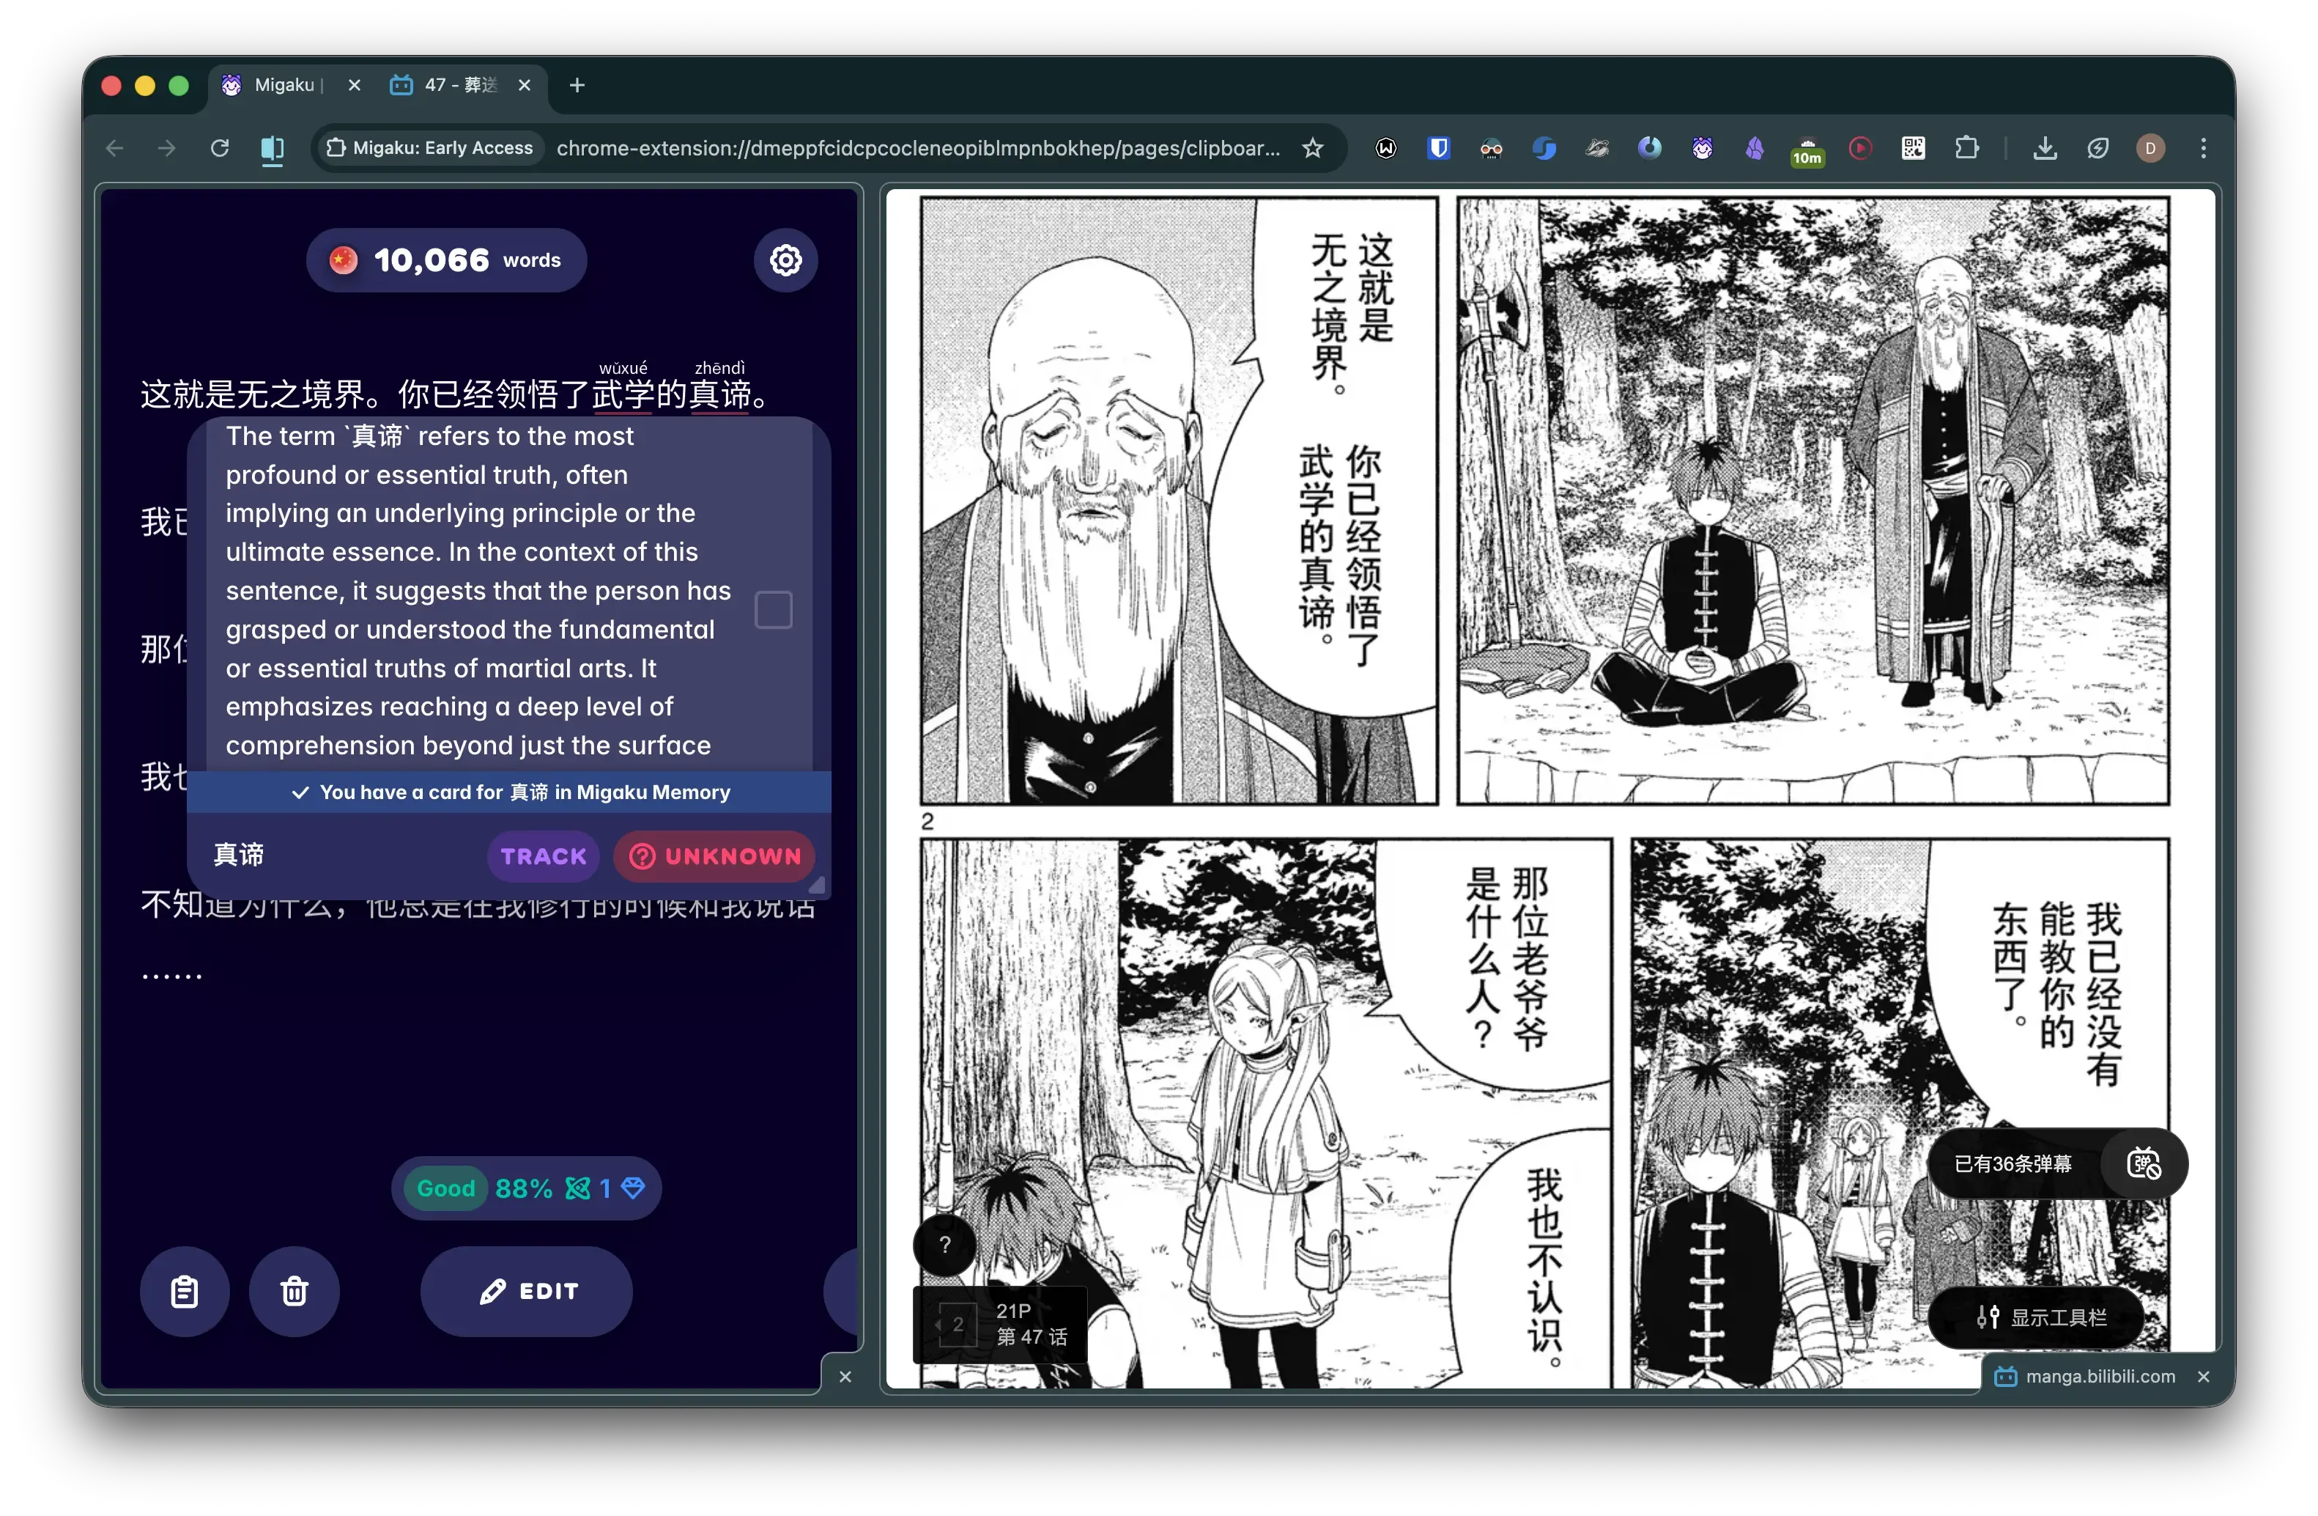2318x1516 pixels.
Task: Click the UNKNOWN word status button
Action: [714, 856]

--

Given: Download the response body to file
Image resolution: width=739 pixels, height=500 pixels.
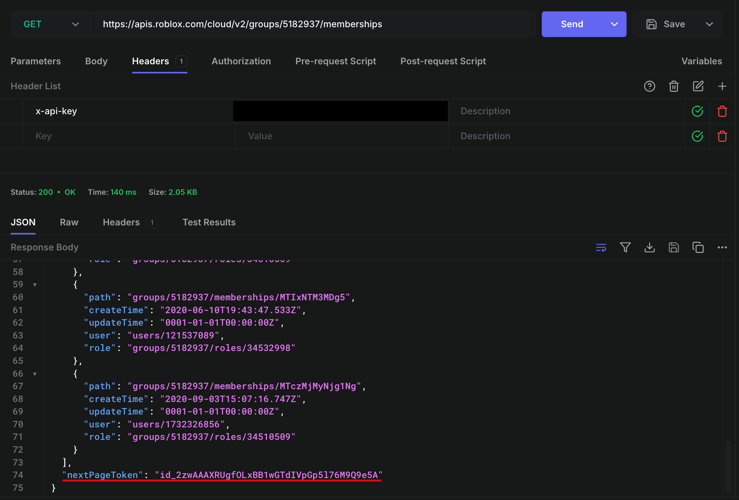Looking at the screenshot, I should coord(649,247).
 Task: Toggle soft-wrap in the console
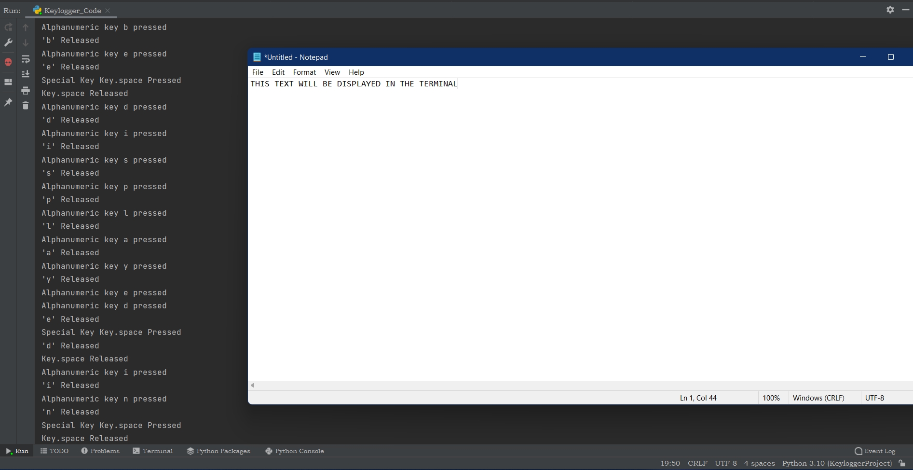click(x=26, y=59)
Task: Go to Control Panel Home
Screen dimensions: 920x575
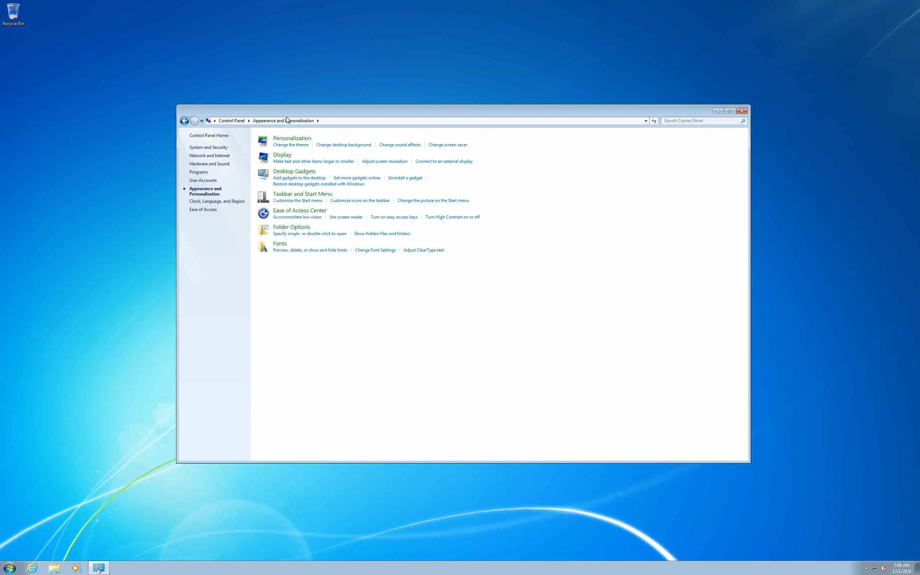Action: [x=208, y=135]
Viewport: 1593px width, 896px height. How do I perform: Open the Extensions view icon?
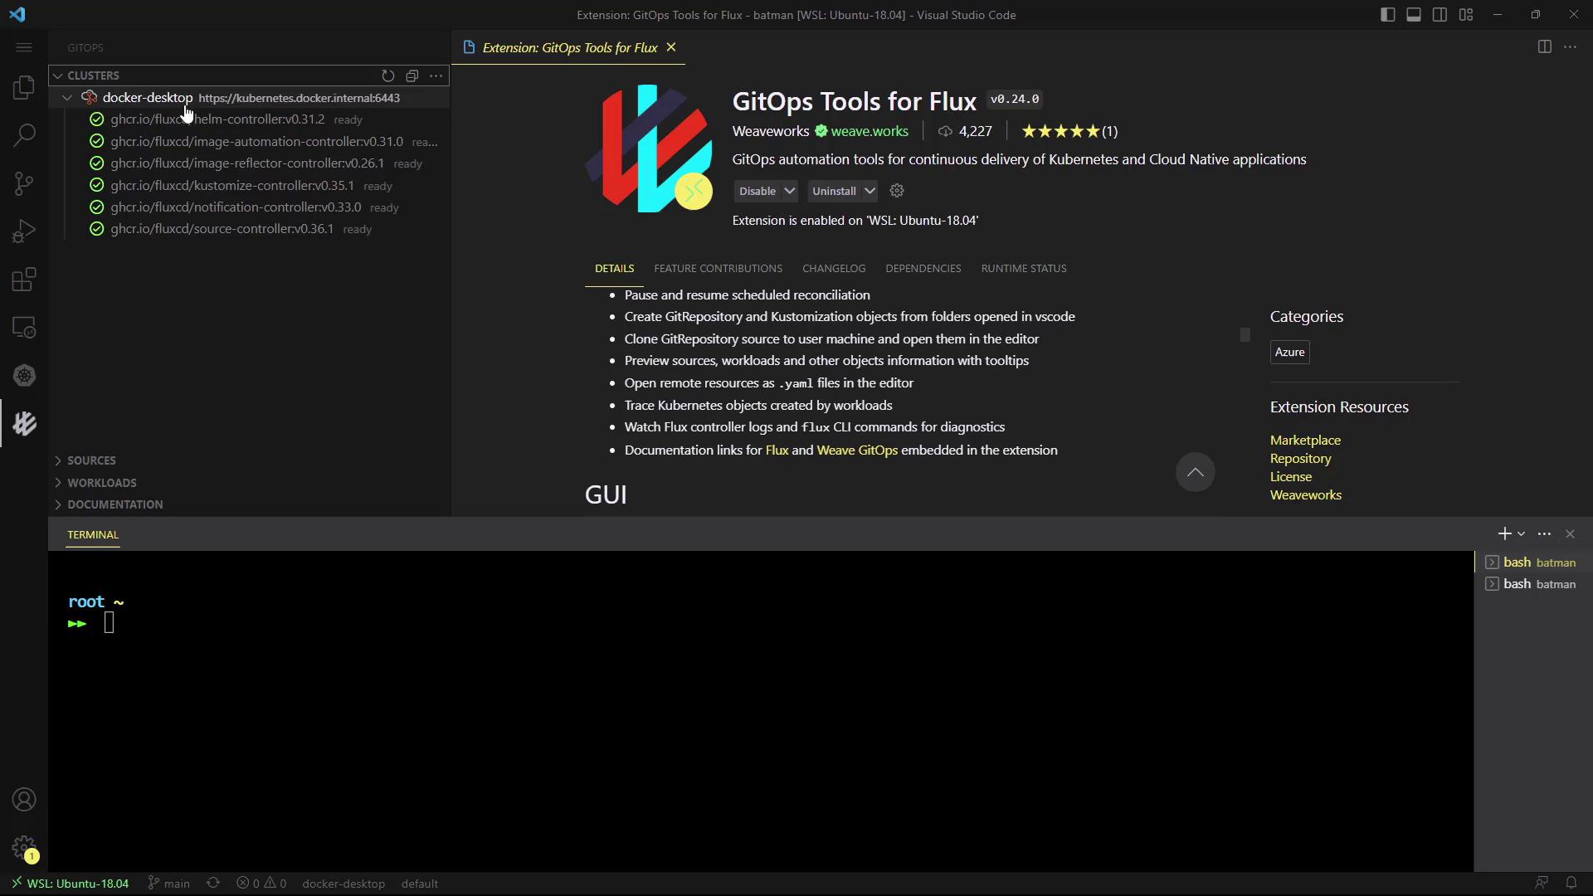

**Instructions for the task:** Nothing but the lines from the one containing "Given: Download the response body to file" through the one containing "Task: Go to Control Panel Home" should appear, copied exactly from the material above and without pictures.

**Your response:**
Given: Download the response body to file
Image resolution: width=739 pixels, height=500 pixels.
Looking at the screenshot, I should coord(649,247).
 Task: Toggle soft-wrap in the console
click(x=26, y=59)
Task: Go to Control Panel Home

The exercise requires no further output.